**WHAT YOU SHOULD DO:**
Please restate exactly the lines from the one holding "Click edit pencil in James Morris row" to the end of the material, including both ends and excluding every picture.

**********

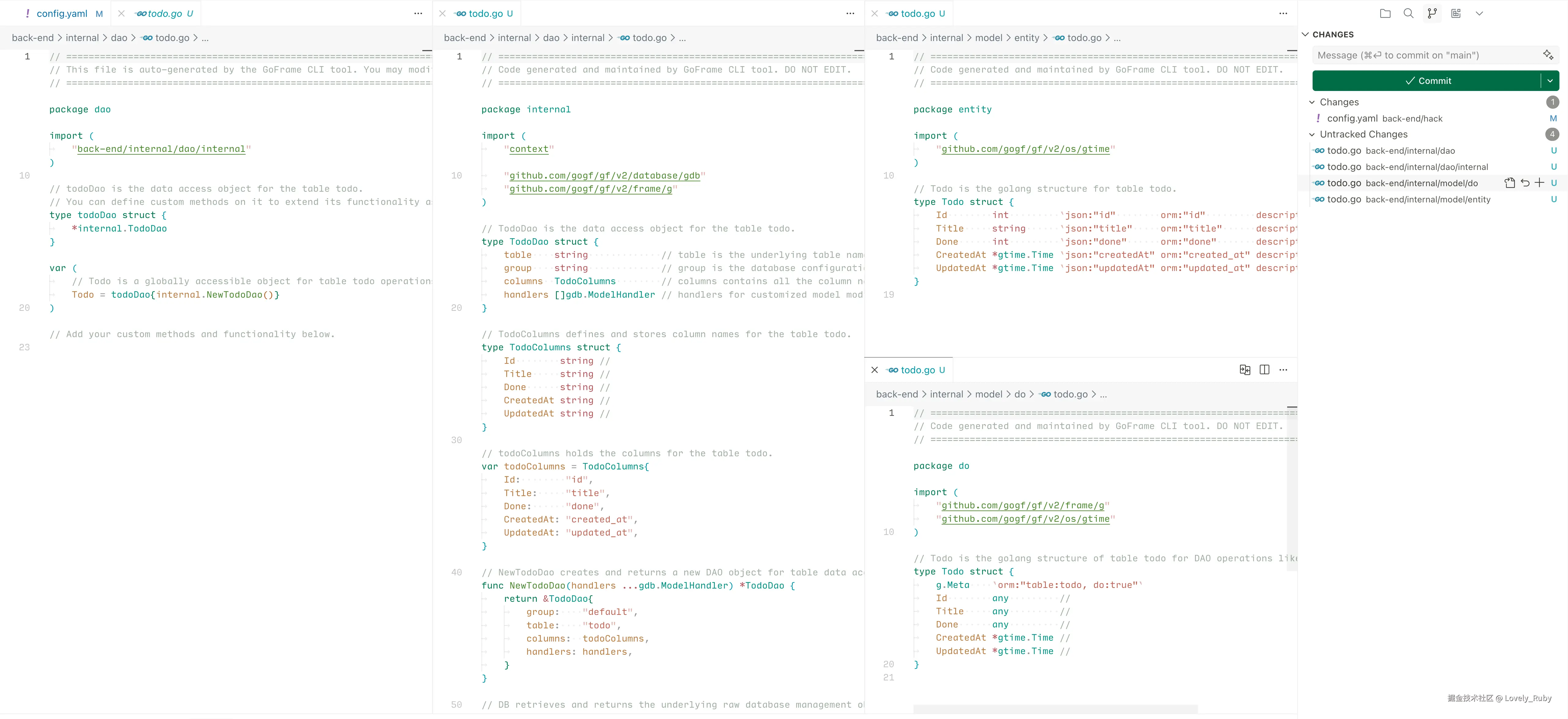
Task: Generate commit message with sparkle icon
Action: point(1547,55)
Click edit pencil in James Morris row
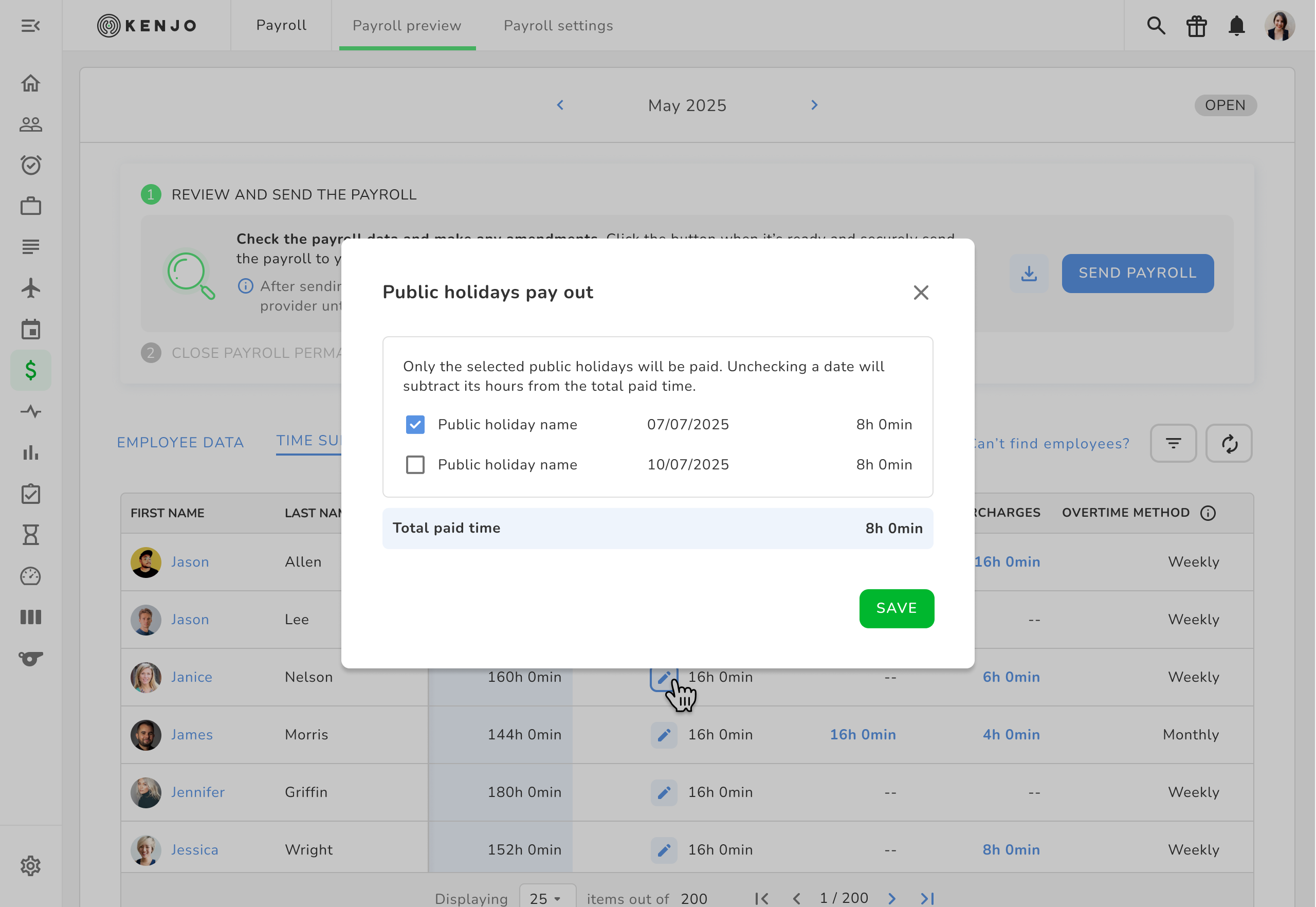1316x907 pixels. [664, 735]
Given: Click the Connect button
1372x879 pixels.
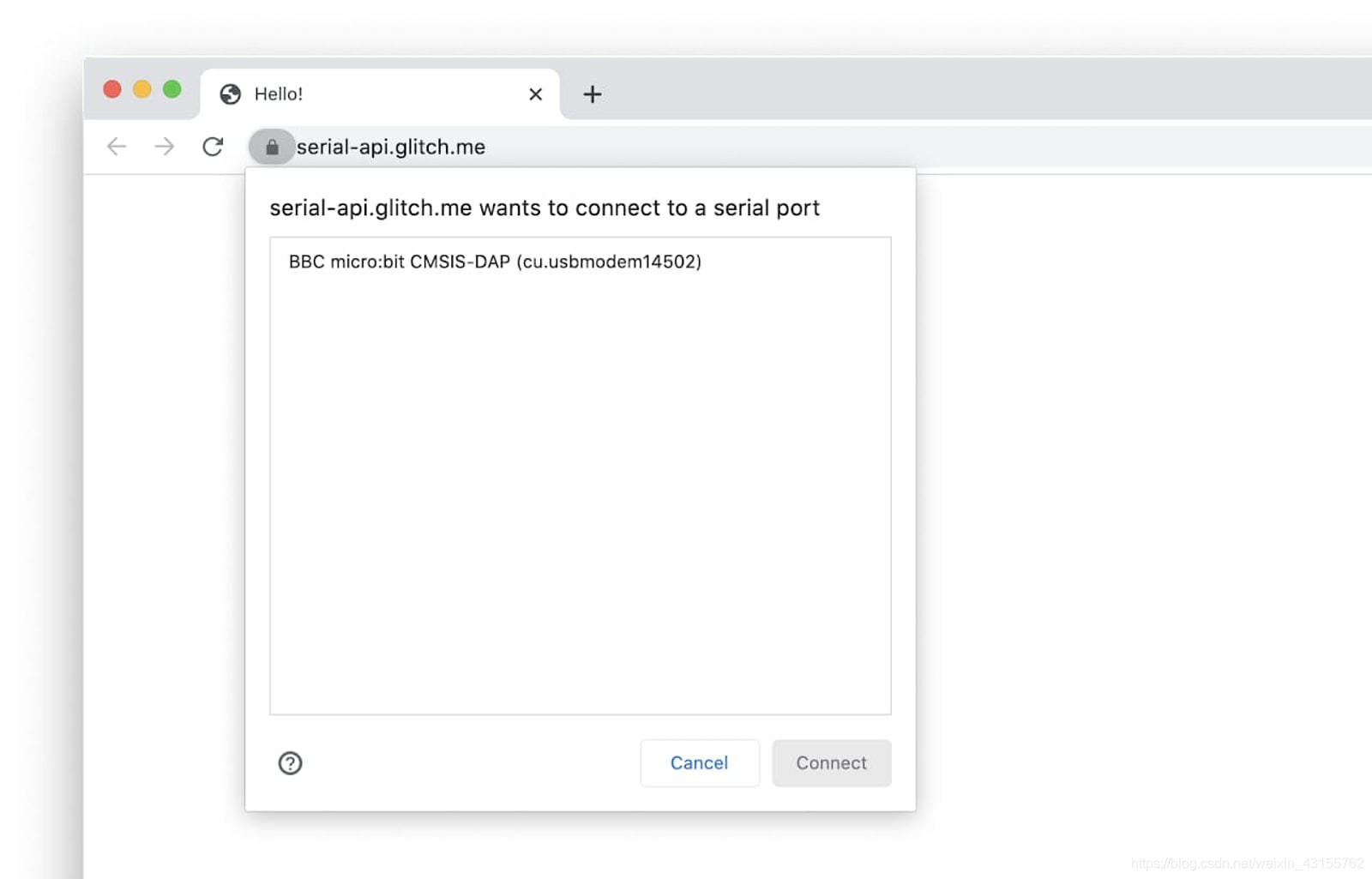Looking at the screenshot, I should click(830, 762).
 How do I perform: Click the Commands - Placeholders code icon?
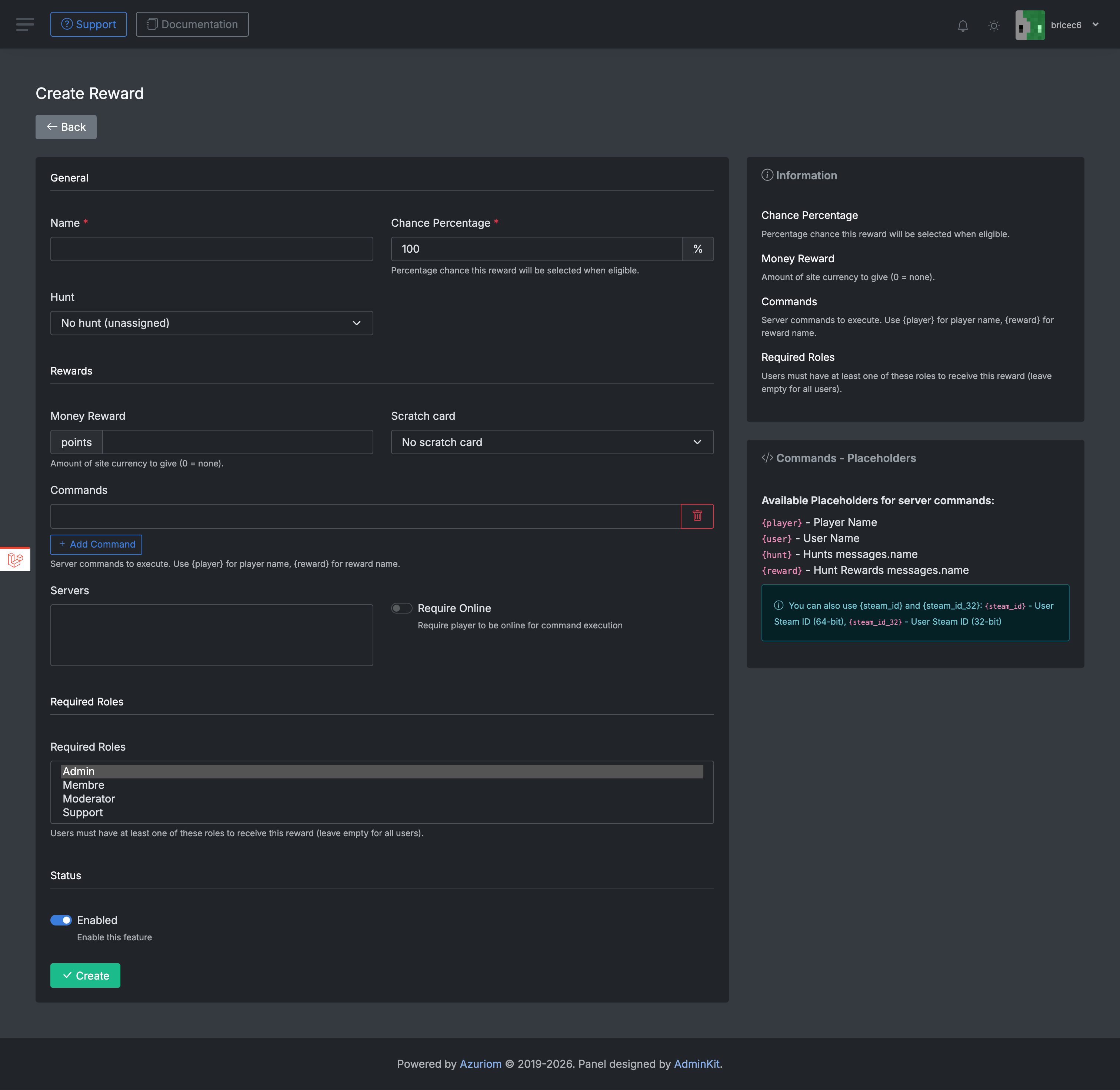click(x=767, y=458)
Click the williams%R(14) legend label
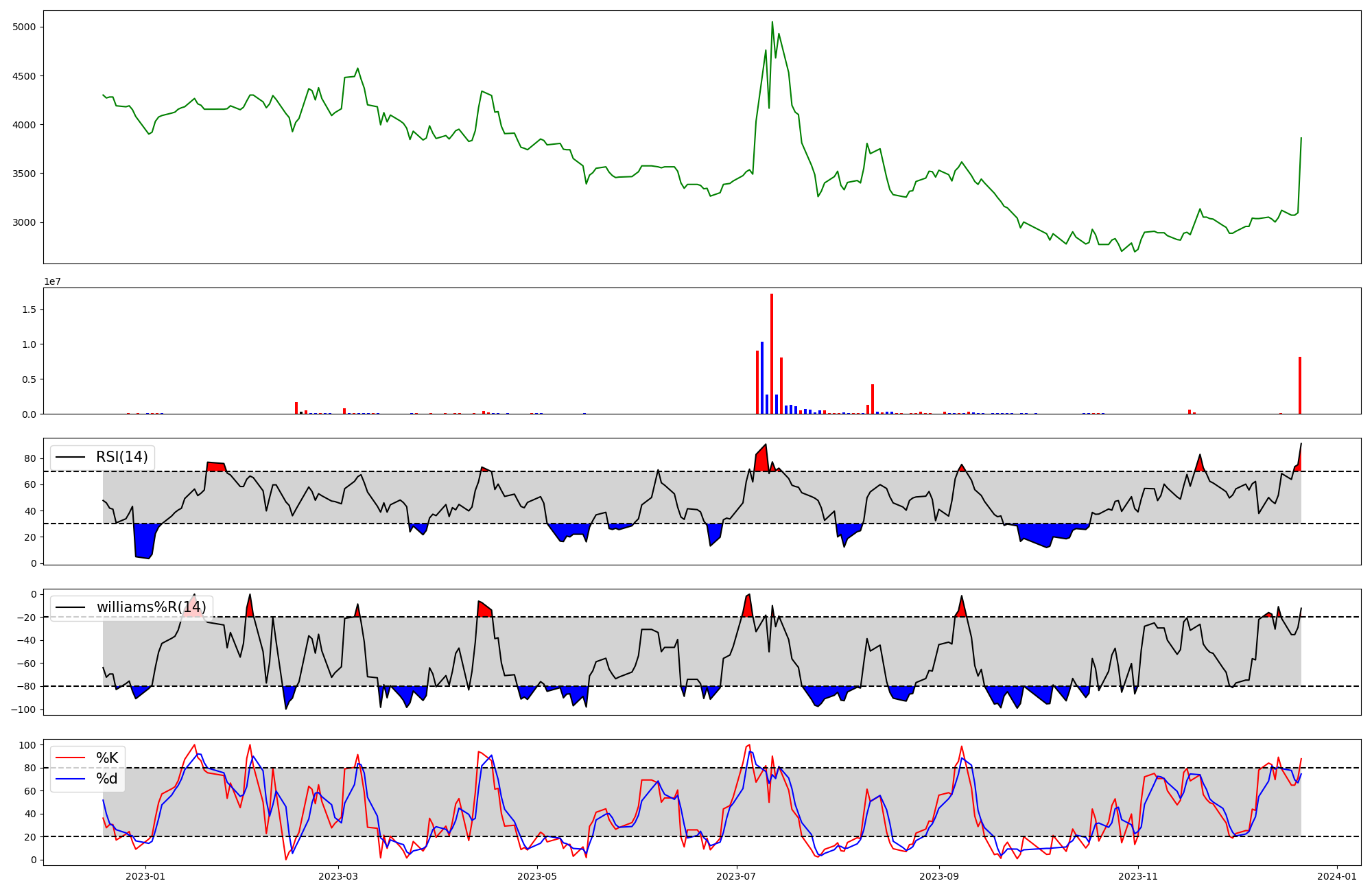 (151, 607)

**********

**RESULT OF THIS TASK:**
Click edit pencil in James Morris row
1316x907 pixels. [664, 735]
Given: Click the Connect button
1372x879 pixels.
Looking at the screenshot, I should click(830, 762).
 How do I perform: Click the Commands - Placeholders code icon?
click(x=767, y=458)
Click the williams%R(14) legend label
 (151, 607)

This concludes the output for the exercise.